The New York-based company, which has fashion licenses with Kenneth Cole Productions, Nine West Group, Timberland and Cole Haan, reported a net profit of $8.5 million versus $5m in the year-ago period.

It said sales in the 13 weeks to October 31 climbed 13 per cent to $102.3m from $90.6m in 2001 with nine month sales slipping to $155m from $170.7m last year.

G-III cited higher costs and “political and economic instability” in Indonesia for its decision to shut the plant which will result in a charge of up to $5m.

CEO Morris Goldfarb said: "We are very pleased with our third quarter results, particularly in the mid-tier and mass distribution channels. We achieved a higher level of shipments, kept our inventories clean, and executed well.

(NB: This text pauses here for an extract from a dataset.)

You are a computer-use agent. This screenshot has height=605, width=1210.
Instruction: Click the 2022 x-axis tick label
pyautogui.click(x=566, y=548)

"Due to rapidly rising costs and political and economic instability in Indonesia, we have decided to close our factory in Indonesia. We estimate that our fiscal fourth quarter results will reflect a pre-tax charge in the range of $3m to $5.0m in connection with closing this facility.

"We believe that closing this facility will not affect our ability to produce product and will enable us to become more efficient in meeting our sourcing needs."

He added the company continues to see full-year sales of $190m but now expects to post lower earnings per share of 60 to 65 cents due to the charge associated with the Indonesia factory closure.